Симонов добился своего и стал учиться летному делу. Как всегда, были какие-то препоны, отказы, но мало знали Симонова те люди, которые отказывали ему. Причем отказывали в Казани, в аэроклубе! Но он получил свидетельство. И летал успешно и на планерах, и на буксировщиках планеров Як-12, и еще кое на чем, о чем он умалчивал.

– Я не был бы тем, кем стал, – говорил позже Михаил Петрович, – если бы не почувствовал сам самолет в полете. Хорошо, что это совпало у меня с периодом, когда я только занялся конструированием летательных аппаратов. Именно тогда я почувствовал свое единение с машиной.

– Не вы первый до этого дошли, Михаил Петрович, – сказал я тогда. – Первым у нас в стране придумал учить конструкторов и ученых генерал Петров Иван Федорович, который после вступления в должность начальника ЦАГИ в 1940 году обязал ученых, работавших в этом почтенном научном центре, пройти курс летной подготовки. Такие мэтры авиационной науки, как М. Келдыш, В. Ветчинкин, С. Христианович, А. Дородницын, И. Остославский, С. Шишкин, Г. Свищев и другие, в течение всего летнего сезона свой рабочий день (с 6 утра) начинали на аэродроме, осваивая искусство управления самолетом. Все они (поначалу противившиеся нововведению) были искренне признательны Ивану Федоровичу.

– Откуда ты это узнал? – встрепенулся Симонов.

– В 1992 году ЦАГИ издал книжку И.Ф. Петрова «Авиация и вся жизнь», и там он подробно об этом рассказывает.

– Почему у меня нет этой книжки, почему никто в авиационном мире о ней не знает?

**УСЛОВИЯ ЗАДАНИЯ:** Перескажите, пожалуйста, короче абзац отрывка, который начинается словами «Симонов добился своего», сохранив его главные факты.

**РАЗДЕЛ ДАННЫХ:**
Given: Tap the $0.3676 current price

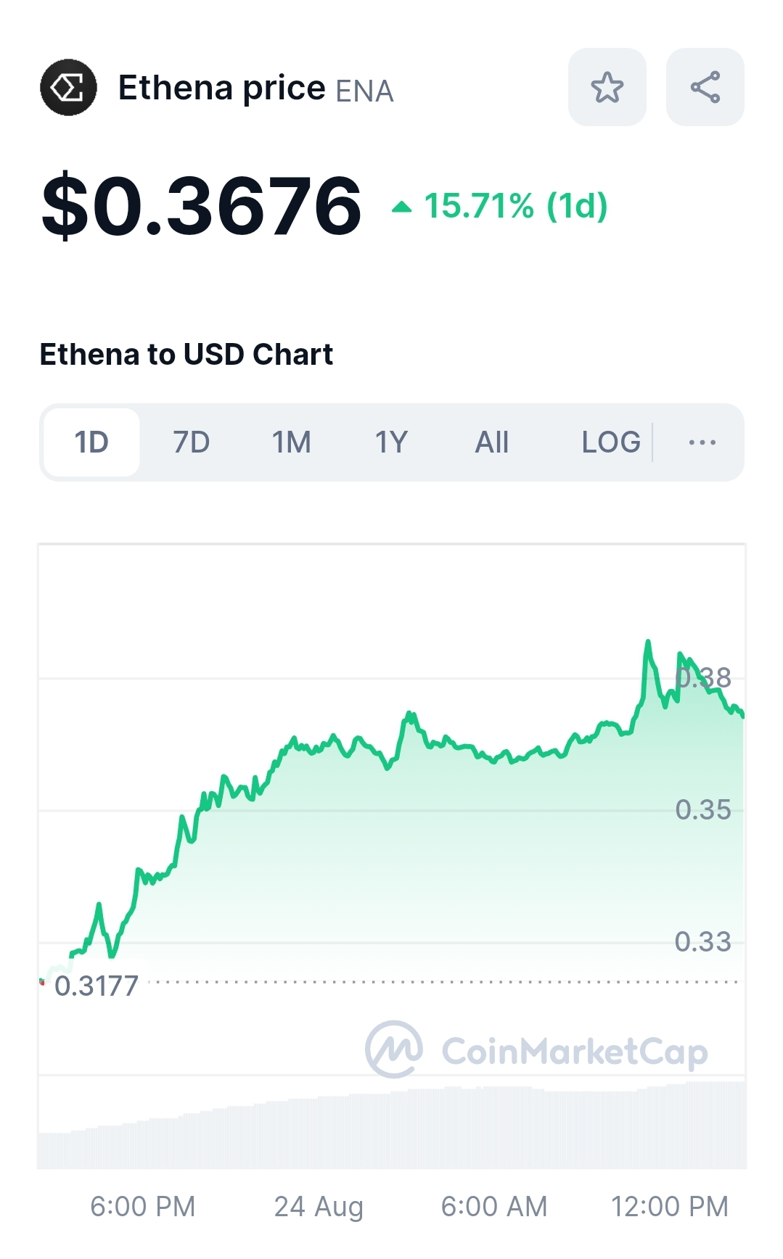Looking at the screenshot, I should 202,206.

**ОТВЕТ НА ЗАДАНИЕ:** Симонов, несмотря на препоны и отказы, в том числе в казанском аэроклубе, выучился летному делу и получил свидетельство. Он успешно летал на планерах, на буксировщиках планеров Як-12 и еще на чем-то, о чем умалчивал.